_Exercise requirements_
Go through the entries below and return every line that contains "computer".

_Listed records_
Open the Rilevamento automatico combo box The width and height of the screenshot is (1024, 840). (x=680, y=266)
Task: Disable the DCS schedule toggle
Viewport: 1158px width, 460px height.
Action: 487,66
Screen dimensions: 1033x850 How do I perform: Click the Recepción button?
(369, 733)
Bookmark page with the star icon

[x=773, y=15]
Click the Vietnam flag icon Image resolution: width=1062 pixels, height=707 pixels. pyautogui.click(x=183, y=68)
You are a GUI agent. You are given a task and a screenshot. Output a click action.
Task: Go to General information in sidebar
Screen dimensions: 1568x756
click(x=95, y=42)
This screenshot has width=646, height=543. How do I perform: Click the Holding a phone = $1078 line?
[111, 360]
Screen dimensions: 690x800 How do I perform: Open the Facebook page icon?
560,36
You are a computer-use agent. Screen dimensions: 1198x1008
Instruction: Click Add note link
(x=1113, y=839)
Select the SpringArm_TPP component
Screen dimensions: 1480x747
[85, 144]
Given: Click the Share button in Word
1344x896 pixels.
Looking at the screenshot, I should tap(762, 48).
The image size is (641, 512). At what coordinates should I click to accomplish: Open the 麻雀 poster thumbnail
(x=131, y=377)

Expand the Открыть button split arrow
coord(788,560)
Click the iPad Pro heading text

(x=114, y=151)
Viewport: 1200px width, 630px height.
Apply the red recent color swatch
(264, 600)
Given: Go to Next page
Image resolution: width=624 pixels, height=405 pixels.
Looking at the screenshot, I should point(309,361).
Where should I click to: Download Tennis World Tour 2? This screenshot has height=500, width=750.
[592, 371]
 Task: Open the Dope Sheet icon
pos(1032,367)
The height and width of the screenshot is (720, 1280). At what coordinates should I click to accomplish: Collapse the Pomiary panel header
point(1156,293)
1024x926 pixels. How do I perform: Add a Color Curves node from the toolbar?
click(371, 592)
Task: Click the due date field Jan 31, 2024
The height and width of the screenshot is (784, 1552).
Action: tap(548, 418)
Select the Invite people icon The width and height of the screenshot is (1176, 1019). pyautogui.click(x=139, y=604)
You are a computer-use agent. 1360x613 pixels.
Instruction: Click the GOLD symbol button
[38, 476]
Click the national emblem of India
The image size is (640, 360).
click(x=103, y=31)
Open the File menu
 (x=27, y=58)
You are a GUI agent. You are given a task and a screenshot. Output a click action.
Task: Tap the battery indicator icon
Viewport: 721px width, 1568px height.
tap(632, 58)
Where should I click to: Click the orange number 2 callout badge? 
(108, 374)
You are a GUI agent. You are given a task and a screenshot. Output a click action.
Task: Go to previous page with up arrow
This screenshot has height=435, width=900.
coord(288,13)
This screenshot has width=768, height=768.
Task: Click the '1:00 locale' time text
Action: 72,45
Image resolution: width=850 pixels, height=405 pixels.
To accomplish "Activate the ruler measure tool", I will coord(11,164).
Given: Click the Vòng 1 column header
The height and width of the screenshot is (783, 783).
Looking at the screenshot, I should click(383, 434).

_Task result_
You are a computer-use agent. Screen dimensions: 1198x1008
You are a computer-use agent. 1360x613 pixels.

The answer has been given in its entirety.